AttributeError on timestamp.isoformat Timestamp invalid on a stripped version Guard with if obj.timestamp else None, as shown.
History lost after osmium extract --with-history omitted on the cut Re-run the extract with --with-history.
Memory climbs on a planet history All rows buffered in one list Stream rows to CSV/Parquet instead of appending in RAM.

Specification reference Jump to heading

Each OSM element carries optional metadata — version, changeset, timestamp, uid, and user — that records the edit provenance; see the OSM Wiki Elements page for the field definitions and Changeset for how edits are grouped. Because the metadata is optional in the PBF and XML schemas, a file can be written without it, in which case these fields are absent; the pyosmium documentation describes the attributes exposed on each object.

Up one level: Full-History .osh.pbf Processing.

Frequently Asked Questions Jump to heading

Why are all my changeset and uid values zero?

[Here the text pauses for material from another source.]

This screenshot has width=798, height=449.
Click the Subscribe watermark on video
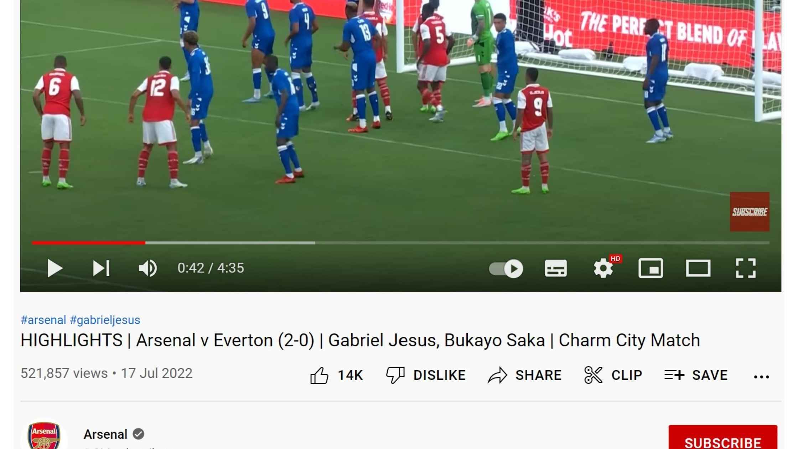[x=750, y=212]
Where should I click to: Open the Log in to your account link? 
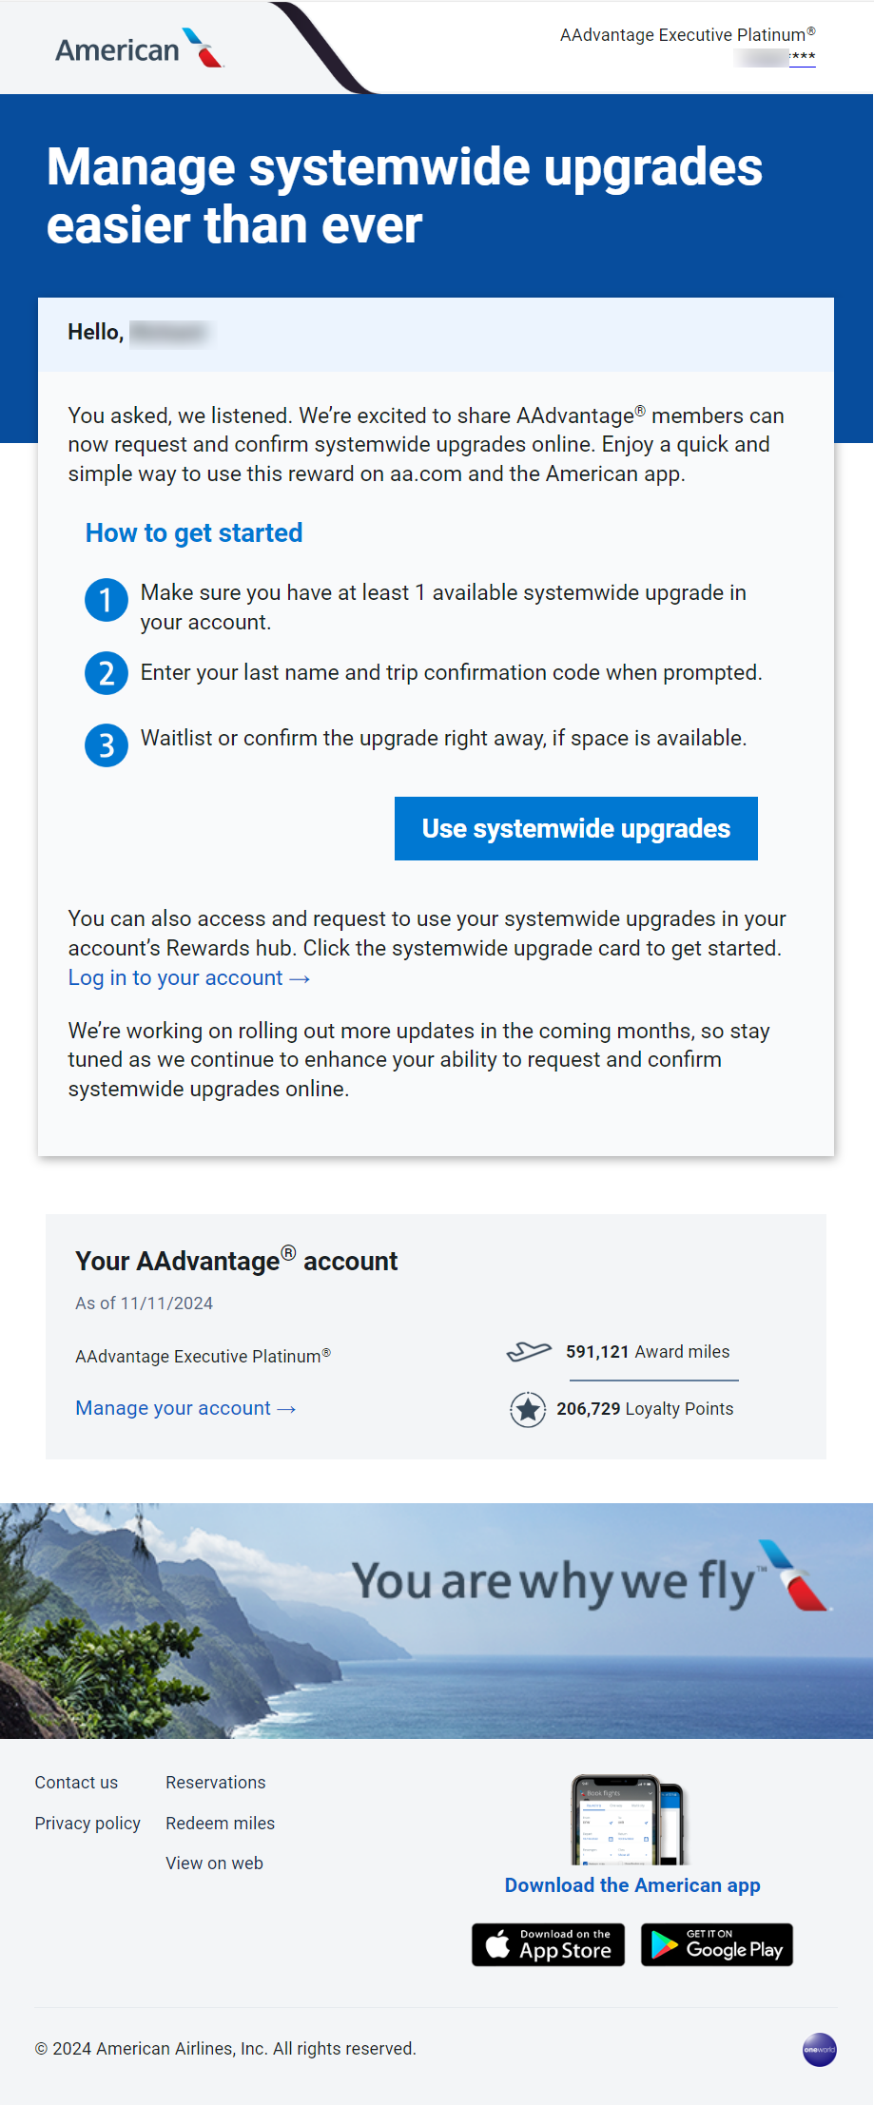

The source file was written without object metadata, which the PBF and XML schemas permit. When metadata is stripped, pyosmium returns version and changeset as zero, uid as zero, an empty user, and an invalid timestamp rather than raising an error. Provenance cannot be reconstructed from such a file; you need a source that retained its metadata, which every distributed .osh.pbf does.

Should I group contributor stats on uid or user?

Group on the numeric uid. The display name can change over time, and it can be blank when an account was deleted or a version redacted, so grouping on the name splits one contributor into several buckets or merges anonymous rows. The uid is stable across a contributor’s history, so it is the correct aggregation key; carry the name along only as a label.

Do I need the whole history file to get changeset metadata?

Only if you want provenance for past versions. A current-state extract still carries the metadata of each object’s latest version, so you can attribute the head state from it. To audit an object’s full edit trail — every changeset that ever touched it — you need the full-history file, because a current-state file keeps just the newest version per object.

How do I keep provenance when cutting a regional extract?

Pass --with-history to osmium extract so the cut preserves version chains and their metadata. A plain extract reduces the file to current state and discards older versions, and any re-encoding step that disables metadata output removes the changeset, uid, and timestamp fields entirely. Verify the result with osmium fileinfo before relying on it.